Consider the following scenario:
You are contacted by the major health plan with which you contract and are told that your average length of inpatient stay is longer than their standard. You believe this is because your patients are more severely ill than average. How do you respond?
It's a fact: Physicians' practices are, and will continue to be, evaluated. It is therefore important to: 1) understand what is meant by quality, why and how it is measured and the problems with measuring it; 2) review current health care quality measurement activities; and 3) appreciate why physicians should become involved with quality endeavors.
Quality measurement is a reality. Why should health care providers become involved? Because quality data can be useful for physicians. Quality data may permit health care providers to understand how errors creep into clinical practice, and allow detailed review of all steps involved in providing care. Physicians are in an excellent position to make a case for improving quality.
If physicians cannot understand, much less lead, the debate about quality in health care, the public may lose confidence in physicians' abilities to serve and protect their patients in the face of health care system changes. By showing leadership, physicians can improve outcomes for patients and retain a measure of autonomy over the practice of medicine.
Until recently, physicians could be confident that they alone had the social mandate to judge and manage quality of care. Changes in the medical marketplace have probably had the most significant influence on the increasing prominence of health care quality measurement. As cost containment pressures have increased, quality of care issues have emerged. The field of outcomes research has grown in response to concerns about cost containment and health care quality, and in response to the belief that variation in medical practice may be due to uncertainty about appropriate types and levels of care (Palmer, 1996; Epstein, 1995).

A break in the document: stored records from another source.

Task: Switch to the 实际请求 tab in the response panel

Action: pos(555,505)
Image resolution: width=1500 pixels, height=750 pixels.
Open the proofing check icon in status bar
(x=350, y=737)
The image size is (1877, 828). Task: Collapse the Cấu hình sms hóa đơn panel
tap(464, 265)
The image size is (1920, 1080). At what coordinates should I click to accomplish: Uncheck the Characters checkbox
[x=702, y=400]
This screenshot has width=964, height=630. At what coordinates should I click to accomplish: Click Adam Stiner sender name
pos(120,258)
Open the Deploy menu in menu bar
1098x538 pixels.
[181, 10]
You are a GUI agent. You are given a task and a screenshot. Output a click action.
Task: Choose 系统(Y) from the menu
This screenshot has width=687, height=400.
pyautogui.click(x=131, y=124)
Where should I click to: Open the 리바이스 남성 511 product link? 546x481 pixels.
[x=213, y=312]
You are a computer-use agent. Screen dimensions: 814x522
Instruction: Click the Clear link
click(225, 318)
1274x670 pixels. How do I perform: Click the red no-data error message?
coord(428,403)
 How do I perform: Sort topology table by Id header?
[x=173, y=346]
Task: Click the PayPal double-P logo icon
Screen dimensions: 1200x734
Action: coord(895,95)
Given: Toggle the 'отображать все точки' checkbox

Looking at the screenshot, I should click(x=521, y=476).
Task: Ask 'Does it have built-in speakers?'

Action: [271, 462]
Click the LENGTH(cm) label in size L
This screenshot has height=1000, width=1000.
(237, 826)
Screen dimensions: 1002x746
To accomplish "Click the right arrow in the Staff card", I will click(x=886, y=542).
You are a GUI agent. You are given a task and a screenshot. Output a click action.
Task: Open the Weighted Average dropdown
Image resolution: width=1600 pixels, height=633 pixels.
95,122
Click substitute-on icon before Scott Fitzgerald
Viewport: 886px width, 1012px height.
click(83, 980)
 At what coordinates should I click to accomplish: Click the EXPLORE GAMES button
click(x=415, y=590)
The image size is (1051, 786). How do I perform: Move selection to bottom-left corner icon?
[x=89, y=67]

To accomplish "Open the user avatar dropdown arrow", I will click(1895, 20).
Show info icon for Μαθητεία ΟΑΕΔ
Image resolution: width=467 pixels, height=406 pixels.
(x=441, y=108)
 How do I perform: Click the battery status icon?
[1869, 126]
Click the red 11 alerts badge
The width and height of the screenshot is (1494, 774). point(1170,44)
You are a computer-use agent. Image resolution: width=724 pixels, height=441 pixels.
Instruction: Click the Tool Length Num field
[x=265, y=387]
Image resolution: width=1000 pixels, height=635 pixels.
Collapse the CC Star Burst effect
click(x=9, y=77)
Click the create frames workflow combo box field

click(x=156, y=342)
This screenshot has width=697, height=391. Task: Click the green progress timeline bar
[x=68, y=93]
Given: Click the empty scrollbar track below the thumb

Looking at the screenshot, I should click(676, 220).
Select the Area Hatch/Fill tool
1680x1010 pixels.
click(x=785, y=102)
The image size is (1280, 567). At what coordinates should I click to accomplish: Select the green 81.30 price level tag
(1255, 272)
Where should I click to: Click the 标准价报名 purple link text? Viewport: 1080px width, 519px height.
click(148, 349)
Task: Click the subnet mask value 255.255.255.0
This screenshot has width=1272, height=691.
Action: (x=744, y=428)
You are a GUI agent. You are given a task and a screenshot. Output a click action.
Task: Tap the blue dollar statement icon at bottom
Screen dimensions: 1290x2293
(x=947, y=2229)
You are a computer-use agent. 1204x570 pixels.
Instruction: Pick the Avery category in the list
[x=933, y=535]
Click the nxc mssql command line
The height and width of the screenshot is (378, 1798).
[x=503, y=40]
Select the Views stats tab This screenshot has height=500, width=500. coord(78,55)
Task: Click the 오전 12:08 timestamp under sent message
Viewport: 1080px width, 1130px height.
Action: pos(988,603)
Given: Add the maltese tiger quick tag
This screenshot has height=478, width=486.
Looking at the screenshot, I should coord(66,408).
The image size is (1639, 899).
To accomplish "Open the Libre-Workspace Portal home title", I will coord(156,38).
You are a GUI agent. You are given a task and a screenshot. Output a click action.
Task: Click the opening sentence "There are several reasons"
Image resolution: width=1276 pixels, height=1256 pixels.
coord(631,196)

In addition, practice patterns and the quality of medical care vary more than had been previously realized. Clinicians' interest in obtaining objective information about their practices has increased, and patients and purchasers want to know more about the quality of care available (Wennberg and Gittelsohn, 1982; Brook et al., 1996; Corrigan, 1995).
There are differing views on what constitutes quality. In 1980, Donabedian defined quality care as that which is expected to maximize an inclusive measure of patient welfare, after taking into account the balance of expected gains and losses that attend the process of care. According to the American Medical Association (1984), quality care is that which consistently contributes to the improvement or maintenance of quality and/or duration of life. The Institute of Medicine defines quality as the degree to which health services increase the likelihood of desired health outcomes and are consistent with current professional knowledge (Blumenthal, 1996).
Health professionals tend to define quality in terms of the technical quality of care and the quality of the interaction between the physician and the patient. Patients tend to take into account both traditional clinical end points and specific problems unique to a given disease or its treatment, including perceptions of physical, mental and social functioning, disability, and overall quality of life (Blumenthal, 1996; Ware, 1995).
Patients are more likely to define quality in terms of provider-patient interactions rather than clinical processes and outcomes of care (Kane et al., 1997). Health plans and organized health care purchasers emphasize the health of entire populations and those attributes of care that reflect the performance of organizational systems (Blumenthal, 1996).
There are many potential problems with quality measurement. First and foremost, the relationship between health care outcomes and the quality of care is not always clear. Many important outcomes occur long after care is provided, making it difficult to associate specific interventions or activities with those outcomes. It is difficult to relate receipt of specific health care services to a patient's quality of life or well-being.
Differences in severity of illness and patient preferences limit one's ability to make comparisons of clinical performance without some sort of adjustment method (Palmer, 1996; Epstein, 1995). In addition, distinguishing differences in outcomes requires large samples, which may not be available for a single provider (Ware, 1995; Palmer, 1996).
There are three generally accepted criteria for measurement of care quality: structure, process and outcome (Table). In the practice of medicine, the division between structure, process and outcome is not as distinct as might be theorized. In fact, process may not be an important predictor of outcomes, and differences in outcomes may be the result of factors not under the control of health care providers. If care quality criteria based on structural or process data are to be credible, one must demonstrate that variations in the attribute measured actually lead to differences in outcome.
Likewise, if outcome criteria are to be credible, one must demonstrate that differences in outcome will result if processes of care are altered. It is difficult to relate changes in patient health to specific medical care interventions. Many factors influence outcomes that are not directly attributable to the care process itself, and it is difficult to measure the individual contributions of each provider or organization to the overall care process (Brook et al., 1996; Hammermeister et al., 1995).
The challenge in designing quality measures is to decide what it is we want to measure and how we are going to measure it. First and foremost, one must have good measures: the integrity of everything that follows is driven by the measurement system. Generally, it is much better to design measures around specific questions, rather than to collect all data possible and hope to solve the problem in the process.
For data to be useful, they must have fundamental value in monitoring and improving care (O'Leary, 1995; Ware, 1995). One must understand the reliability, validity, strengths and weaknesses of different measures in order to avoid misinterpretation of the data.